Loved Divergent--it's well written, with many on the edge scenes and characters I with whom I could easily identify. Tris's loneliness and determination are remarkable, and the ultimate choices she must make left me very eager for the sequels. I loved Four; I'm glad he could see that special something in Tris that went beyond her looks and into her soul. Though much of the book seems to be a set up for a showdown in the society, there is enough action to keep the pages flying. I would actually give this one 4.5 stars as I sit here impatiently waiting on the next book in this trilogy. Well written, well plotted, intriguing...this one's a keeper.


Tuesday, August 16, 2011

Hmmmm...Where Have I Been?

Wish I could say I've been sitting on a beach drinking margaritas and reading, but that'd be a big fat lie. No, I haven't been doing anything other than drowning in the sea of Back To School and one great big humongous novel, which was a great read but took me freaking forever to finish. So now I've got a backlog of reviewing to get through...first up is the Mother of All Summer Reading...


Yep, all caps. You don't wait 5 years for something and not over celebrate, people.  Review below.
Contrary to many, I am overall pretty satisfied with George RR Martin's A Dance With Dragons. Does it have problems? Well, yeah, and some of those are huge. But is it the worst book of the series, deserving of the derision and vitriol that's been heaped upon it by lots of reviewers? Certainly not. Allow me to elaborate.

I won't recount the plot here (if plot is even the right word...meandering at times, achingly slow and then devastatingly wicked at others); there's entirely too much going on. Most of the chapters are Tyrion's, Jon's, and Dany's points of view, but others surface as well, including Theon, Davos, Jaime, Cersei, and Arya. There were a couple of POVs I must admit to being puzzled by, but I have to hope that ultimately Martin will bring them to a satisfying intricacy with the main characters. Would I have loved to know what Brienne and Sansa were up to? Sure, but it's all right. We're moving along, however slowly, and lots of Tyrion is always worth it.

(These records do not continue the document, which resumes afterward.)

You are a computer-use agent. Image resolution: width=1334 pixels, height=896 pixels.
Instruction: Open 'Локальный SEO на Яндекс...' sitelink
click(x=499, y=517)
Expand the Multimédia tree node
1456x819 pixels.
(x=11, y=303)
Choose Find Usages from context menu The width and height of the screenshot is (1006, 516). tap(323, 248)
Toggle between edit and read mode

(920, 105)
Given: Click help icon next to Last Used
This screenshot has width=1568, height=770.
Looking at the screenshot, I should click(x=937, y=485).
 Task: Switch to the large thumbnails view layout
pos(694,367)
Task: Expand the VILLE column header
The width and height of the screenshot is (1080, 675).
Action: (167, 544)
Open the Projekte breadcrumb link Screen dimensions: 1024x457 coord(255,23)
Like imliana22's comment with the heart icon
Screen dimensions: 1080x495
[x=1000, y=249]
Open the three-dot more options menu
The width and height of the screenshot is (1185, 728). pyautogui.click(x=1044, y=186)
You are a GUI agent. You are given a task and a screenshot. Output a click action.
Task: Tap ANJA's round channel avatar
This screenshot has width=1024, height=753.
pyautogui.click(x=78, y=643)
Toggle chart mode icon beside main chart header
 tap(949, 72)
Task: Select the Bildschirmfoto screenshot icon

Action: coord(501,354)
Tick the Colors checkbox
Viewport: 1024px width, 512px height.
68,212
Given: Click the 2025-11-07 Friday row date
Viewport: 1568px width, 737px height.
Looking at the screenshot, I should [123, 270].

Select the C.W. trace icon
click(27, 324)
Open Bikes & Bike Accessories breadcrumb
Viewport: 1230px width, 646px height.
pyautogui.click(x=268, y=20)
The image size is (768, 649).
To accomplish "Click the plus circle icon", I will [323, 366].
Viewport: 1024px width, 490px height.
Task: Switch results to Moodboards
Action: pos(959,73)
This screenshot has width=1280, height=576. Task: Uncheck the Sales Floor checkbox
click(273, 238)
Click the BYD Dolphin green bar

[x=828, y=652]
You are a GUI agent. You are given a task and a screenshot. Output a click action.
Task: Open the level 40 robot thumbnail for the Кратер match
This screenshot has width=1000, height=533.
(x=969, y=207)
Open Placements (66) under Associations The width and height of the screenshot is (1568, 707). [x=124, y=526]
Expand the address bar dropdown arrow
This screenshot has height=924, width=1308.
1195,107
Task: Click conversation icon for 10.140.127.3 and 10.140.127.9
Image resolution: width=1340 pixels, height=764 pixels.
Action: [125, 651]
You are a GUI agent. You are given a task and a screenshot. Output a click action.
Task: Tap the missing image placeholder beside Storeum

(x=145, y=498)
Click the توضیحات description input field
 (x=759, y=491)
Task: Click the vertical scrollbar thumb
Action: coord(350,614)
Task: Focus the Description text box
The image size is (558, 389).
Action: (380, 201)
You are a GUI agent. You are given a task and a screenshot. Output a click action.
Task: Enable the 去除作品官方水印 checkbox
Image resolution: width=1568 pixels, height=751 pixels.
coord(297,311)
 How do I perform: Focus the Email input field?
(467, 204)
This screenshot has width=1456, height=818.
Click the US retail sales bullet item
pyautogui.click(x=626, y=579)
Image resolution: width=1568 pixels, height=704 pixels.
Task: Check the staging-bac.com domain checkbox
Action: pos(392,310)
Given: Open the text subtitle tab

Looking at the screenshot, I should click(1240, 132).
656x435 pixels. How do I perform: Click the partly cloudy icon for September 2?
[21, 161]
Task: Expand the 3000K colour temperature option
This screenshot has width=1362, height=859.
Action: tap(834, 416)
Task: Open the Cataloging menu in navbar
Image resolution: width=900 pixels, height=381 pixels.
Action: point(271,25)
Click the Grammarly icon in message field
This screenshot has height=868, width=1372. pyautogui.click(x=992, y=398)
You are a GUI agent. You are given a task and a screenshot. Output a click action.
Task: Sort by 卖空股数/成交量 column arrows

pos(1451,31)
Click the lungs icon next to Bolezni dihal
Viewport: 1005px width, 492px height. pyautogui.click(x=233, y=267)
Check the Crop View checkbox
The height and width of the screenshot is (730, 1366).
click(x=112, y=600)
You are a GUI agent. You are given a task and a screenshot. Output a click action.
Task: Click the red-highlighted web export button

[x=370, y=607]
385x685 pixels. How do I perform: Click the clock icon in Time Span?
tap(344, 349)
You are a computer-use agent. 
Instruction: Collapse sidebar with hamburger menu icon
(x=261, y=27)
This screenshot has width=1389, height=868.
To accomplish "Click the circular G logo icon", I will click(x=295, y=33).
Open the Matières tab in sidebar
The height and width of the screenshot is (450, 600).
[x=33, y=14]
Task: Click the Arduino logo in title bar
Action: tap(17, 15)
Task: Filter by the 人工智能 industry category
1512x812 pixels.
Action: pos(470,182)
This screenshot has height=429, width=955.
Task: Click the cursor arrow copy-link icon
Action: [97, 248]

Biggest complaints? Well, the pacing is off in the first two hundred pages or so, with way too much detail given to traveling woes and feasting items. In any other series, these would be deal breakers. Do I think Martin's editor was snoozing? Probably. Just because you are uber successful doesn't mean you should be allowed to enumerate every food on a table. My other big, huge complaint is that it had been so long since I'd read A Feast For Crows, I was LOST for a hundred pages. That's my own fault for not rereading, but I also lay some blame on Martin, since five years between books is inexcusable.
What I liked? Lots of things.The dialogue is perfect and the intrigue is thick. We got vintage Martin with double crosses, lots of gore, and set ups galore. Loved, loved, loved Theon's comeuppance and what he does later in the novel; loved Barristan Selmy's honor; loved the twist with Rhaegar's son. I found what happened with Dany and her dragons distasteful, yet entirely plausible; I know that the bloodletting has only barely begun after Cersei's humiliation. And poor Jon Snow...always trying to do the right thing, but it's usually at the wrong time and with the wrong people. Martin's world is convoluted, overblown, and nasty, much like the world we live in today. His writing, however, while needing editing, still draws one in and builds suspense, causing me to continue turning pages and luxuriating within the boundaries of the Seven Kingdoms and Beyond. Personally, I'm invested for the long haul, even if A Dance With Dragons pales when compared to A Storm of Swords. It's not the comparison I try to keep in mind, it's the journey.